Our Wives Under the Sea by Julia Armfield is a novel about what happens when you go too deep. Leah is a marine biologist who goes on deep sea missions. Her most recent mission went horribly wrong after the vessel lost power and disappeared for six months. They saw otherworldly sights in the depths of the ocean, and one colleague died.
To know the ocean, I have always felt, is to recognise the teeth it keeps half-hidden.
Miri thinks life will return to normal once Leah is home, but soon realises that Leah has been changed by her deep sea experience, and continues a metamorphosis, both physically and mentally, on dry land.

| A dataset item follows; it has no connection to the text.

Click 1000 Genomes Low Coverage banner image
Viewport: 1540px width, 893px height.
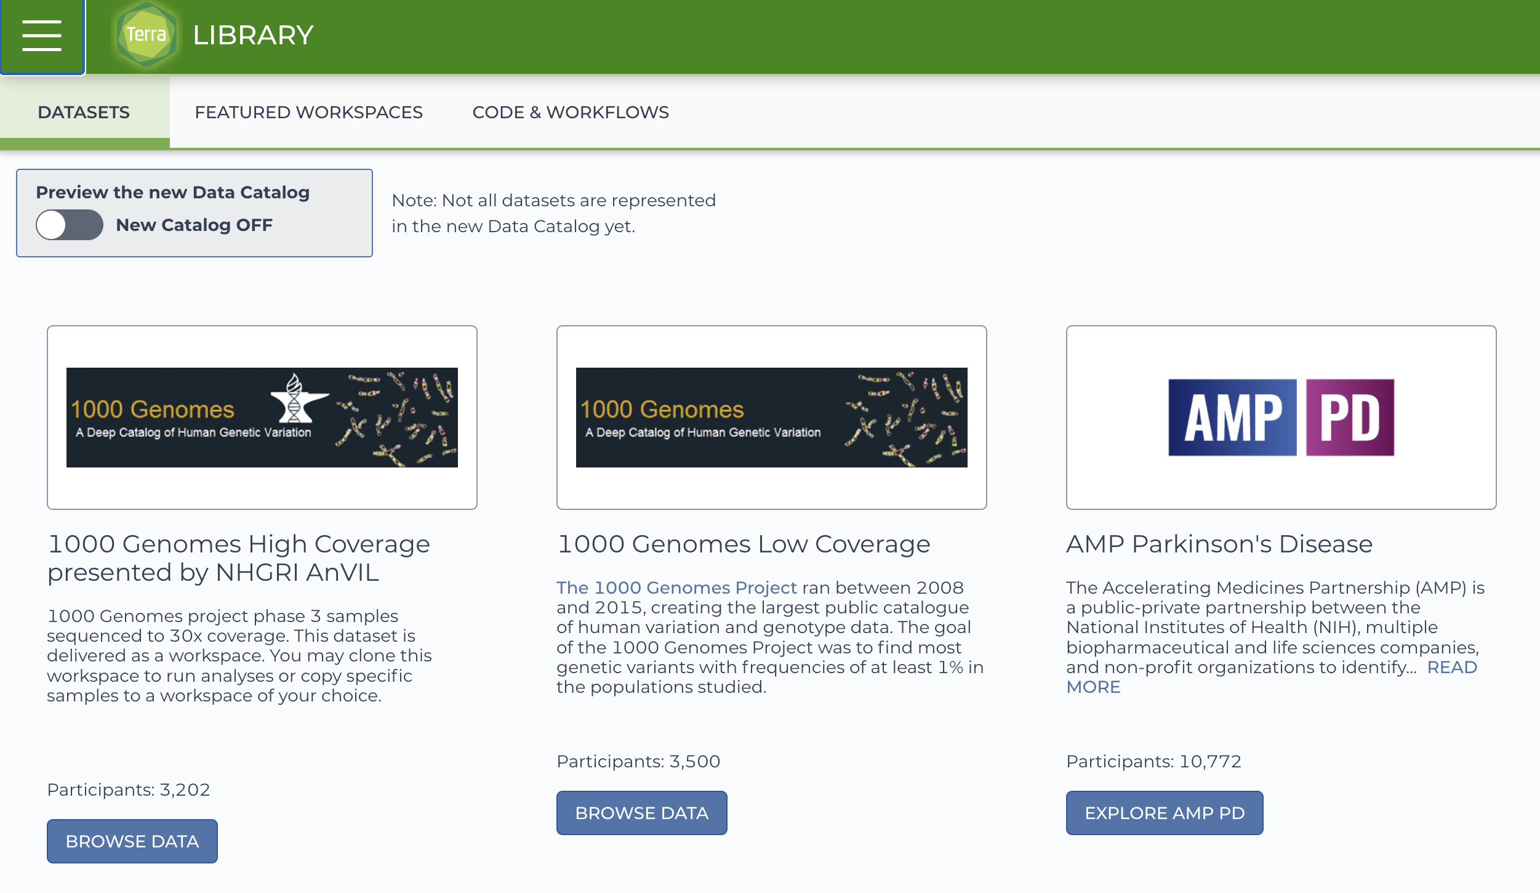tap(771, 418)
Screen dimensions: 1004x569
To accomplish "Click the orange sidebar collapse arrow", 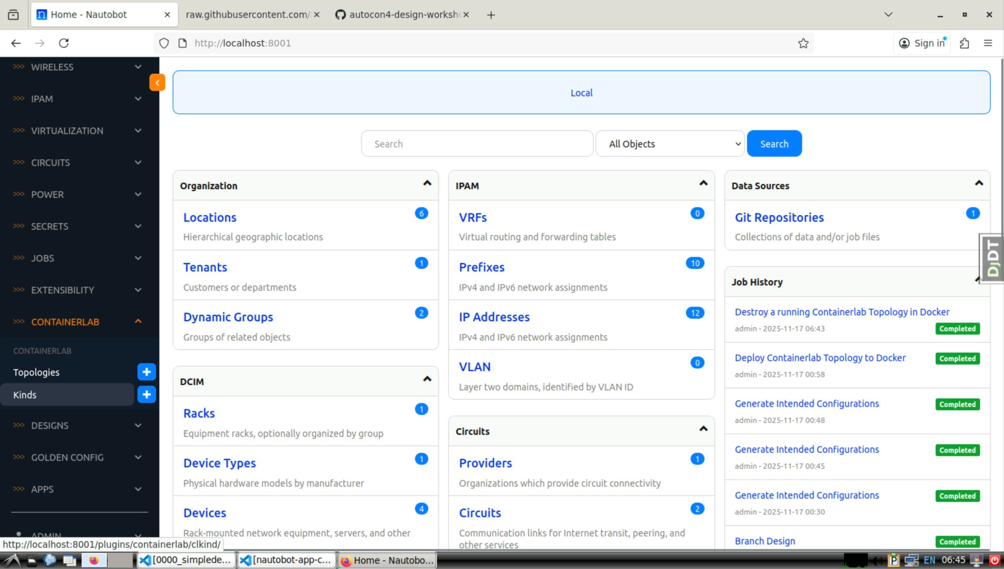I will [157, 82].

She spends entire nights in the bathtub and drinks saltwater.
I used to imagine the sea as something that seethed and then quietened, a froth of activity tapering down into the dark and still. I know now that this isn’t how it goes, that things beneath the surface are what have to move and change to cause the chain reaction higher up.
Miri reminisces about the love they had before her Leah was lost to the ocean floor, and watches on in despair as her lover slowly dissolves.
What persists after this is only air and water and me between them, not quite either and with one foot straining for the sand.
Our Wives Under the Sea is a story about grief and love, and living with uncertainty, told in alternate points of view by Leah about the mission, and Miri about what happens after the mission. It is a weirdly beautiful and at times grotesque book.